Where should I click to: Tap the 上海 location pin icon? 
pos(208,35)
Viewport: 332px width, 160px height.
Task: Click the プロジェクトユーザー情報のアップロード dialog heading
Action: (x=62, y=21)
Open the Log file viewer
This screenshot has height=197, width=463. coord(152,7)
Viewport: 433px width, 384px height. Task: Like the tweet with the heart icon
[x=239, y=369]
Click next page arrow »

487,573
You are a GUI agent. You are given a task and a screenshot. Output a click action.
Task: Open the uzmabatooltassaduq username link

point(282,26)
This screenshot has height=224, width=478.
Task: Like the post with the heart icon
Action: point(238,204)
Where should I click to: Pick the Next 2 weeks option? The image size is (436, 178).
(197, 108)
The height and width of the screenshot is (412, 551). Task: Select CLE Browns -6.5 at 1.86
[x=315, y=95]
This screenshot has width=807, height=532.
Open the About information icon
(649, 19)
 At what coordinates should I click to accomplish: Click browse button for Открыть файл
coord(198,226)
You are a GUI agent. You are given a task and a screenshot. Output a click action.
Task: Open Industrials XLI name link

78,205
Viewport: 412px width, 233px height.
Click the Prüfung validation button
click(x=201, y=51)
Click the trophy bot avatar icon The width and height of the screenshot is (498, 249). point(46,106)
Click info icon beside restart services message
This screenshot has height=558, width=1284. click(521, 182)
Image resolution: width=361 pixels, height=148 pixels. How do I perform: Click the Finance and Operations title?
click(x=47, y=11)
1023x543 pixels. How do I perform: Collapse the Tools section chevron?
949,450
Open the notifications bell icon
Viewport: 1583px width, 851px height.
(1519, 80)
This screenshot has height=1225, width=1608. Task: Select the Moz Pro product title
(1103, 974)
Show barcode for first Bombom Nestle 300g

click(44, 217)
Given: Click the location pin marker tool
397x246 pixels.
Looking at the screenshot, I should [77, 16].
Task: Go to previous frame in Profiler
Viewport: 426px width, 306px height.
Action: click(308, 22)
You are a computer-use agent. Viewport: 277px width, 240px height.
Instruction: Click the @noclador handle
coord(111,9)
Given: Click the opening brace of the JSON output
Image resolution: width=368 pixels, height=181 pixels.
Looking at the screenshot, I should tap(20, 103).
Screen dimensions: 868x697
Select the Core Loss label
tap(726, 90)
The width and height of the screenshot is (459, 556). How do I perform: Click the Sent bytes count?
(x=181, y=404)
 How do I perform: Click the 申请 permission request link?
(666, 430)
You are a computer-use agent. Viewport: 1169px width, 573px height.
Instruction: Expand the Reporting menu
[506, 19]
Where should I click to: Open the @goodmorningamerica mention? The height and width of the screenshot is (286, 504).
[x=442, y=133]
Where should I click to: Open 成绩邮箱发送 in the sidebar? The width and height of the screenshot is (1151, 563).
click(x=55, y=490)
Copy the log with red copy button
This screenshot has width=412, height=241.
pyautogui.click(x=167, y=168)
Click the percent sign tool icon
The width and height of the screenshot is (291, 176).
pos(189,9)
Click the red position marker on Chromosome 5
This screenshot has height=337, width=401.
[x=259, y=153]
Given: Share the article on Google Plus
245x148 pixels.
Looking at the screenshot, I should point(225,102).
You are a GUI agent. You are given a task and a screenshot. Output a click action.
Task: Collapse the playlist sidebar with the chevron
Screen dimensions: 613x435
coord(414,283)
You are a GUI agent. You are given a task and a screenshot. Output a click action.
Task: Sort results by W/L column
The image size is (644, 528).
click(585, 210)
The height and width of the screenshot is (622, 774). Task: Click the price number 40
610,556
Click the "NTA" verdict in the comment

:: TASK ::
Provide an exact transcript of the lines from the one that holds "Given: Share the article on Google Plus" through the final line of the data above.

:: REPLY ::
Given: Share the article on Google Plus
245x148 pixels.
Looking at the screenshot, I should point(225,102).
You are a GUI agent. You are given a task and a screenshot. Output a click action.
Task: Collapse the playlist sidebar with the chevron
Screen dimensions: 613x435
coord(414,283)
You are a GUI agent. You are given a task and a screenshot. Output a click action.
Task: Sort results by W/L column
The image size is (644, 528).
click(585, 210)
The height and width of the screenshot is (622, 774). Task: Click the price number 40
610,556
Click the "NTA" verdict in the comment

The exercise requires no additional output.